Type 2 diabetes mellitus (T2DM) is associated with a substantial burden of cardiovascular disease and diabetic peripheral neuropathy, which collectively drive the majority of diabetes-related morbidity and mortality. Sodium-glucose cotransporter-2 (SGLT2) inhibitors were originally developed as glucose-lowering agents; however, landmark cardiovascular outcome trials and emerging mechanistic evidence have demonstrated pleiotropic effects that extend well beyond glycaemic control. This systematic review aimed to synthesise evidence on the cardioprotective and neuroprotective effects of SGLT2 inhibitors in adults with T2DM, independent of their glucose-lowering properties.

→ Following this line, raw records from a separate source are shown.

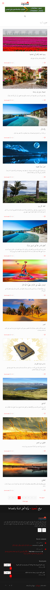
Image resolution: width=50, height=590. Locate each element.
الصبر (44, 324)
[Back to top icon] (5, 585)
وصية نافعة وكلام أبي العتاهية (37, 54)
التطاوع (43, 480)
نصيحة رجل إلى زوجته (39, 92)
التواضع (43, 403)
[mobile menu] (3, 3)
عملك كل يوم (41, 206)
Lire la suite (6, 63)
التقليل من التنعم (40, 442)
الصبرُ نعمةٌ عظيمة (40, 166)
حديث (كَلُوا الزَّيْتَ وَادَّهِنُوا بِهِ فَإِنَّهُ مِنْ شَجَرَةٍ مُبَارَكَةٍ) (22, 545)
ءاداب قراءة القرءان (40, 364)
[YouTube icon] (9, 586)
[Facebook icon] (11, 586)
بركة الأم (43, 129)
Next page (25, 501)
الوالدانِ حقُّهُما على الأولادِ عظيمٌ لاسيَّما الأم (33, 285)
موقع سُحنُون (38, 586)
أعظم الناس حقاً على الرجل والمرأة (36, 245)
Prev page (42, 498)
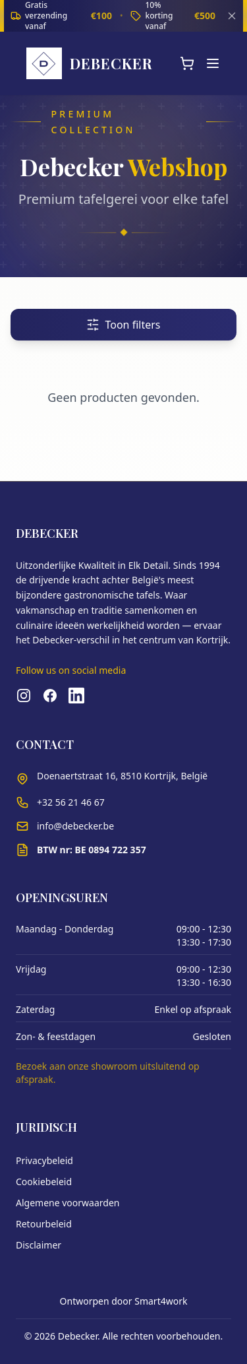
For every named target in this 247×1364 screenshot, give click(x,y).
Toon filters (123, 324)
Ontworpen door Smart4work (124, 1301)
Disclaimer (38, 1245)
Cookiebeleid (44, 1181)
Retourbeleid (44, 1224)
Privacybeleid (44, 1160)
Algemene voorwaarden (67, 1202)
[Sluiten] (232, 16)
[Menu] (213, 63)
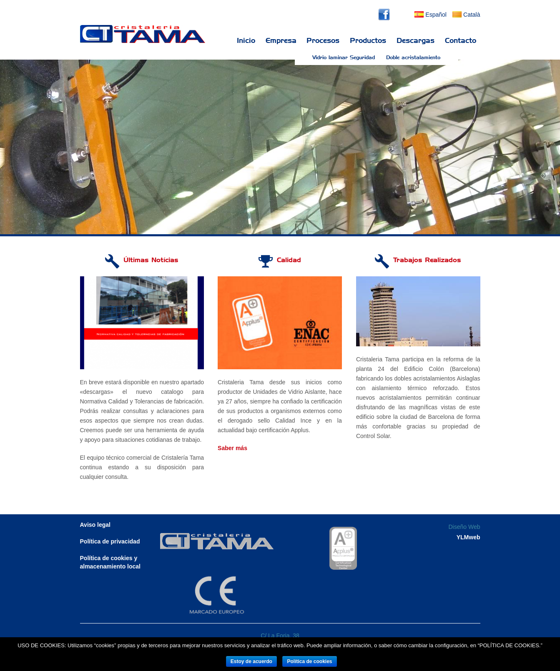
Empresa (281, 40)
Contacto (460, 40)
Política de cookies (309, 661)
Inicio (246, 40)
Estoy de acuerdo (251, 661)
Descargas (415, 40)
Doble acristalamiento (413, 57)
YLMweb (468, 537)
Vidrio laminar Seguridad (343, 57)
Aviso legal (95, 524)
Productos (368, 40)
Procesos (322, 40)
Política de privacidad (110, 541)
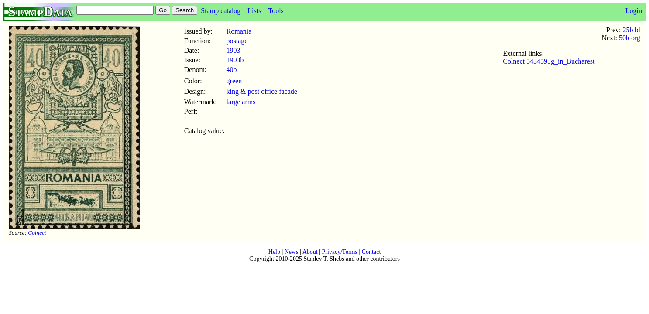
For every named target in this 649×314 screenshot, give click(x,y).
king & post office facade (262, 91)
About (310, 252)
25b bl (631, 30)
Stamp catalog (220, 10)
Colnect (37, 232)
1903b (235, 60)
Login (633, 10)
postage (237, 40)
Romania (239, 31)
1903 (233, 50)
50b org (629, 37)
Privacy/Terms (339, 252)
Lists (254, 10)
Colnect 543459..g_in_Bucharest (548, 61)
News (292, 252)
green (234, 81)
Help (274, 252)
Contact (371, 252)
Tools (275, 10)
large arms (241, 102)
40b (232, 69)
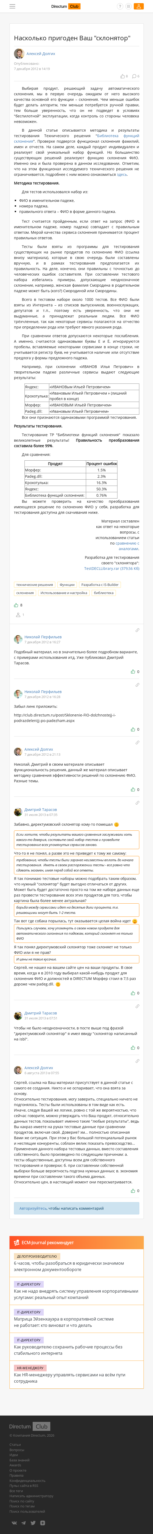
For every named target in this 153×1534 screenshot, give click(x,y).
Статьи (15, 1444)
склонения (25, 592)
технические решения (34, 584)
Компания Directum (29, 1435)
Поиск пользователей (27, 1511)
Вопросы (16, 1449)
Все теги (16, 1490)
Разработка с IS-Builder (100, 584)
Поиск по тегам (22, 1506)
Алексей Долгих (41, 54)
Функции (67, 584)
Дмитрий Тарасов (40, 809)
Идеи (13, 1454)
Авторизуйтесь (33, 1208)
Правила (16, 1475)
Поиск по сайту (21, 1501)
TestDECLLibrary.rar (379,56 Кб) (111, 568)
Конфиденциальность (27, 1480)
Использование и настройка (64, 592)
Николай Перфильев (43, 636)
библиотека (103, 592)
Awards (15, 1465)
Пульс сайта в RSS (23, 1485)
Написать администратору (31, 1495)
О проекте (17, 1470)
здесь (122, 174)
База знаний (19, 1460)
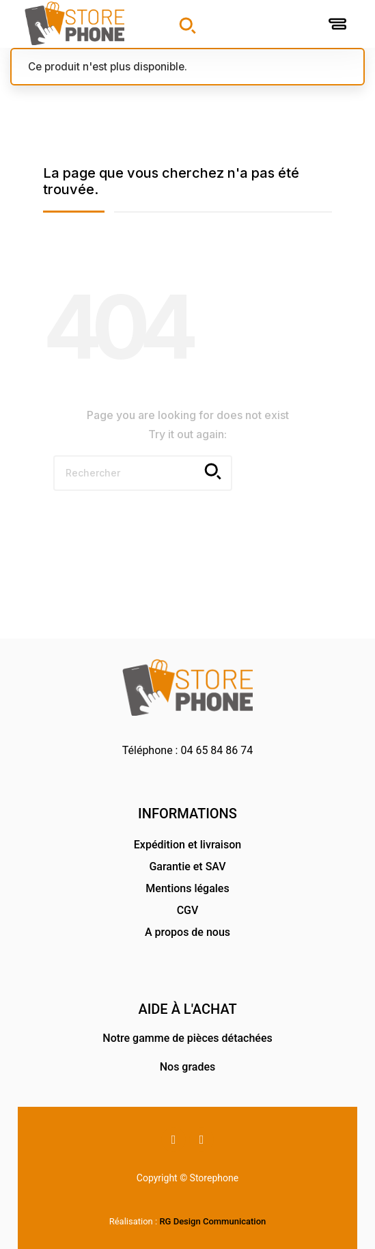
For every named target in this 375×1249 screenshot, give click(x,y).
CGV (188, 910)
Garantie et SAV (187, 866)
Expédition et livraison (187, 844)
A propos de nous (187, 932)
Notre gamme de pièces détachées (187, 1038)
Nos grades (188, 1066)
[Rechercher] (142, 473)
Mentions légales (187, 888)
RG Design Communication (212, 1221)
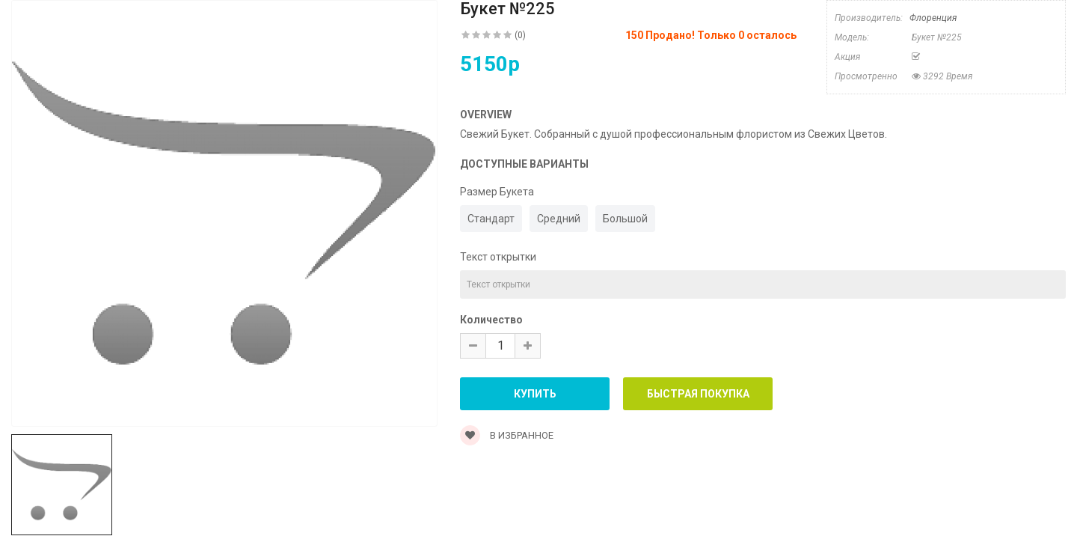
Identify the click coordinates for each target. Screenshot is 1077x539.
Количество (491, 320)
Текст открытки (498, 257)
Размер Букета (497, 192)
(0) (520, 35)
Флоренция (933, 18)
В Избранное (506, 435)
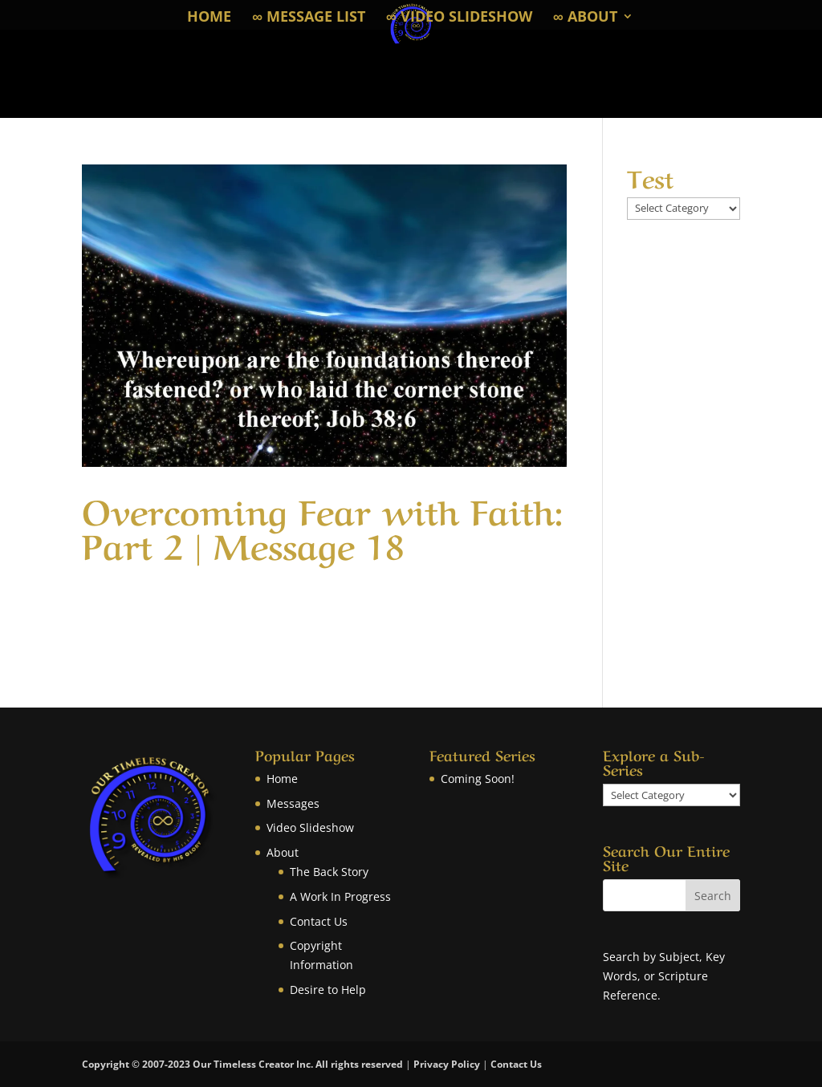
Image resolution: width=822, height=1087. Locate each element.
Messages (293, 803)
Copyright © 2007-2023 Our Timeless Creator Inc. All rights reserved (243, 1064)
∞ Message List (308, 18)
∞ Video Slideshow (459, 18)
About (283, 852)
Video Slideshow (310, 827)
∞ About (585, 18)
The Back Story (329, 871)
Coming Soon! (478, 778)
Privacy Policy (446, 1064)
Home (209, 18)
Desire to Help (328, 989)
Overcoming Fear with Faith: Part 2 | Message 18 (322, 525)
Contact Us (319, 921)
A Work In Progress (340, 896)
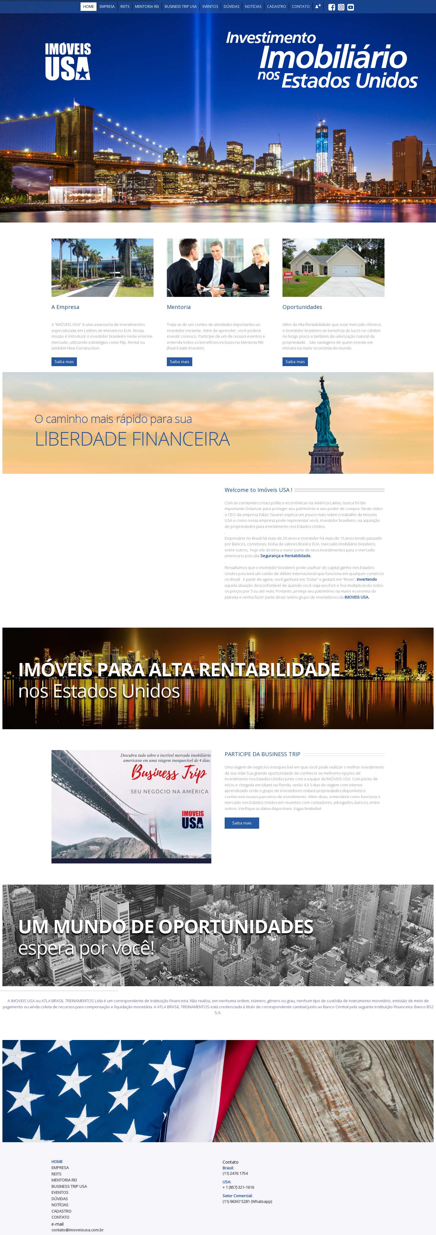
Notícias (59, 1204)
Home (57, 1161)
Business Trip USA (69, 1186)
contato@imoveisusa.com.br (77, 1230)
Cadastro (61, 1211)
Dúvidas (59, 1198)
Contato (60, 1217)
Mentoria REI (64, 1180)
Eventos (59, 1192)
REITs (56, 1174)
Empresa (60, 1167)
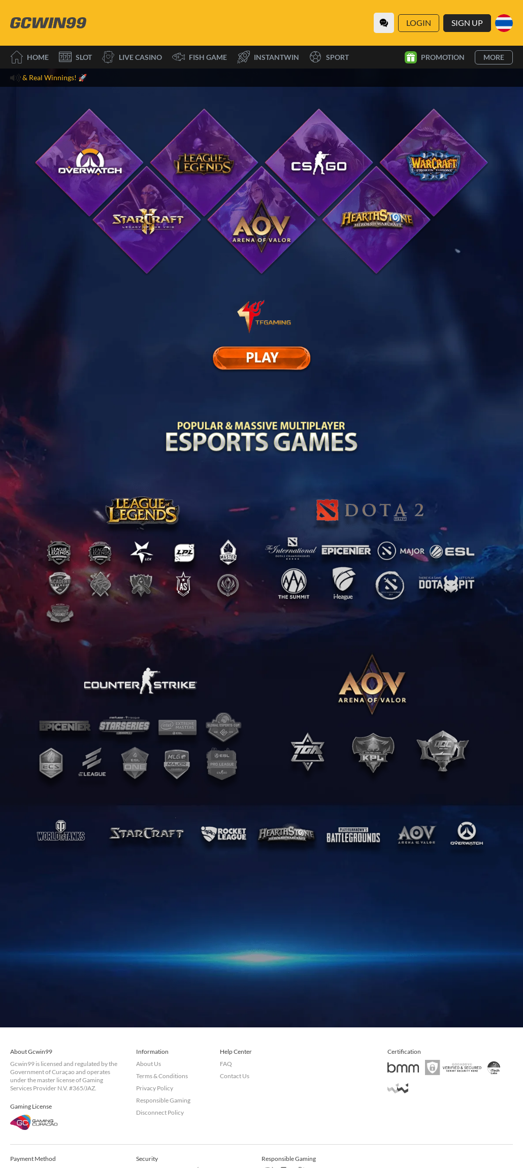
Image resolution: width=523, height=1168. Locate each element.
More (493, 57)
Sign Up (467, 22)
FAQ (226, 1063)
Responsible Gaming (163, 1100)
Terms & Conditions (162, 1076)
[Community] (384, 23)
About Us (148, 1063)
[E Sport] (261, 358)
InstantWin (268, 57)
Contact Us (234, 1076)
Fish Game (199, 57)
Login (418, 22)
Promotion (435, 57)
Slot (75, 57)
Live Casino (132, 57)
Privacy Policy (154, 1088)
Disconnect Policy (160, 1112)
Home (29, 57)
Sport (329, 57)
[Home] (48, 23)
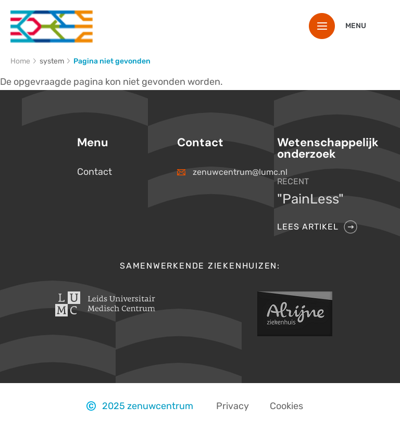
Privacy (232, 406)
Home (20, 61)
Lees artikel (308, 227)
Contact (94, 171)
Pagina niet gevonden (112, 61)
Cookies (286, 406)
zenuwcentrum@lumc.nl (224, 172)
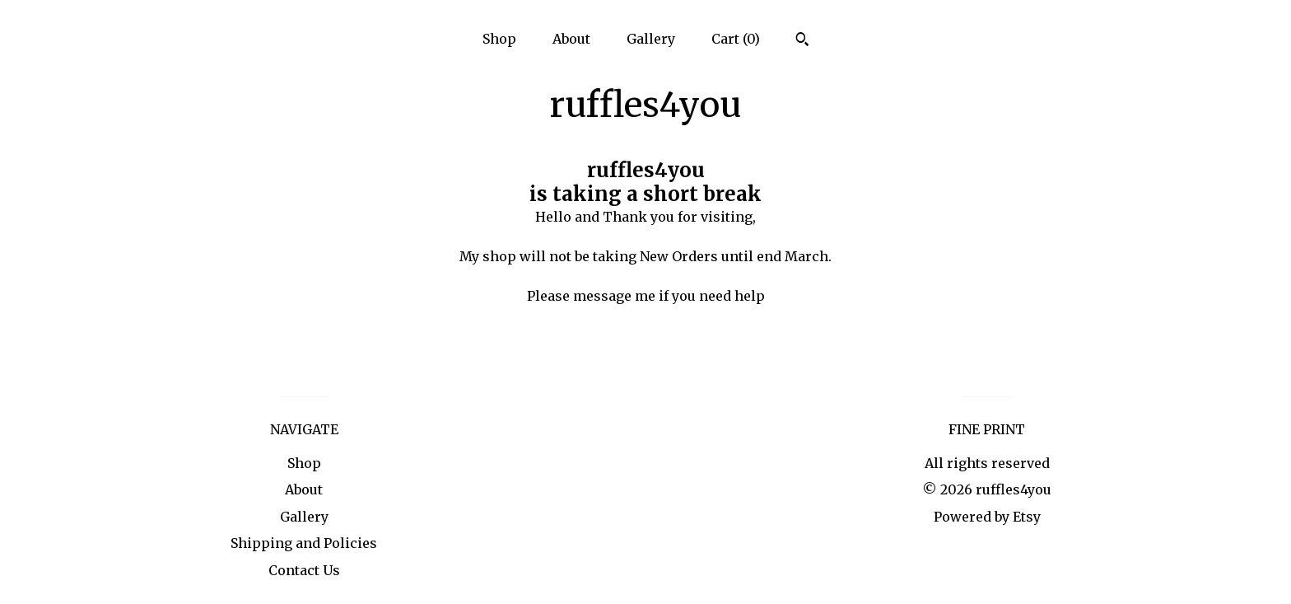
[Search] (802, 41)
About (571, 38)
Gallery (651, 38)
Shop (499, 38)
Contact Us (304, 570)
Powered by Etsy (987, 516)
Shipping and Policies (304, 543)
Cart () (735, 38)
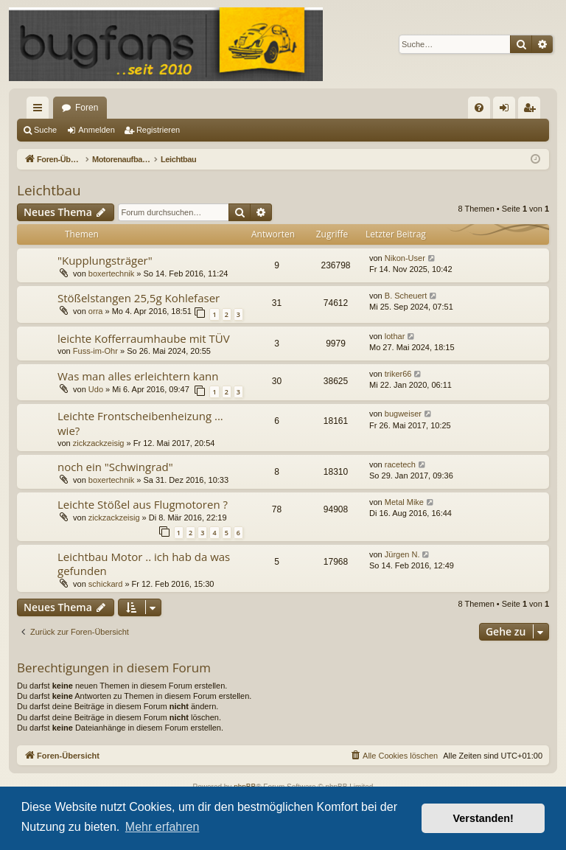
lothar (395, 336)
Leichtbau (49, 190)
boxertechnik (111, 273)
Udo (95, 389)
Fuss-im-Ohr (95, 350)
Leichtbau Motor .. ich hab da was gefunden (143, 563)
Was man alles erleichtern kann (137, 376)
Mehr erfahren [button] (162, 827)
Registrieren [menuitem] (532, 110)
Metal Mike (404, 502)
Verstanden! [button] (483, 818)
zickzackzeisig (99, 443)
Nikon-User (405, 258)
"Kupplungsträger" (105, 260)
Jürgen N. (402, 554)
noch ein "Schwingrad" (115, 466)
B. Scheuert (406, 295)
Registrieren (158, 129)
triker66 (398, 373)
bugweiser (403, 413)
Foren (86, 107)
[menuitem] (479, 108)
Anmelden (96, 129)
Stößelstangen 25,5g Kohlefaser (138, 297)
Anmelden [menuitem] (507, 110)
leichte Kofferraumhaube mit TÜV (143, 338)
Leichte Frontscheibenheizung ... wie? (140, 422)
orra (95, 311)
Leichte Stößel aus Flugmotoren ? (142, 504)
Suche (45, 129)
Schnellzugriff (40, 110)
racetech (400, 464)
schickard (105, 583)
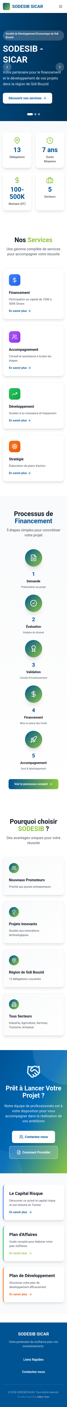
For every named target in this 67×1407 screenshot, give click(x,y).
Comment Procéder (33, 1152)
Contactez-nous (33, 1137)
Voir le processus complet (33, 784)
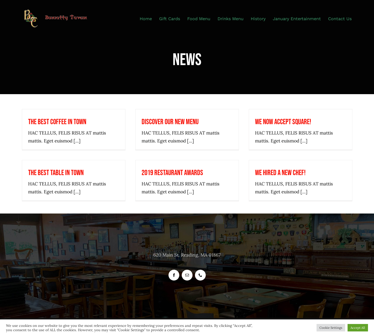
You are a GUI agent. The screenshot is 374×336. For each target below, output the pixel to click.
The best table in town (56, 172)
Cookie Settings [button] (330, 328)
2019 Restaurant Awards (172, 172)
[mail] (187, 275)
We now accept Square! (283, 121)
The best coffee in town (57, 121)
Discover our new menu (170, 121)
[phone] (200, 275)
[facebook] (173, 275)
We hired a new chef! (280, 172)
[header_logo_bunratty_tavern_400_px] (58, 12)
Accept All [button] (357, 328)
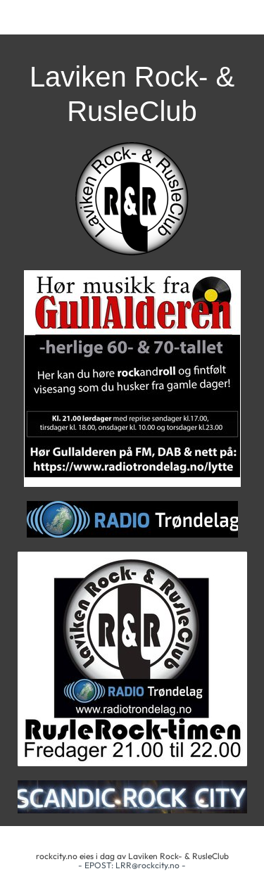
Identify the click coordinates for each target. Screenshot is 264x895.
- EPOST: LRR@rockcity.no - (132, 865)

A systematic search of PubMed, Scopus, Web of Science, and CINAHL was conducted for studies published between January 2015 and December 2025. A total of 14 studies met the final inclusion criteria, comprising five major randomised controlled trials (RCTs) and nine supporting clinical and mechanistic studies enrolling a combined population exceeding 55,000 participants. SGLT2 inhibitors consistently reduced major adverse cardiovascular events (MACE), heart failure hospitalisation, and cardiovascular mortality across all three landmark trials — EMPA-REG OUTCOME (empagliflozin), CANVAS (canagliflozin), and DECLARE-TIMI 58 (dapagliflozin) — with hazard ratios for heart failure hospitalisation ranging from 0.65 to 0.73. Neuroprotective effects were documented through improvements in peripheral nerve conduction velocity, reduction in neuropathic symptom scores, and attenuation of oxidative stress biomarkers including malondialdehyde and neuroinflammatory cytokines. Favourable lipid modifications — particularly triglyceride reduction and HDL-C improvement  further supported the mechanistic basis of dual cardioprotection and neuroprotection. SGLT2 inhibitors represent a disease-modifying therapeutic class capable of simultaneously attenuating cardiovascular and neuropathic complications in T2DM through mechanisms that operate independently of glycaemic control. Integration of these agents into comprehensive T2DM management protocols targeting multiorgan complication prevention is supported by the available evidence.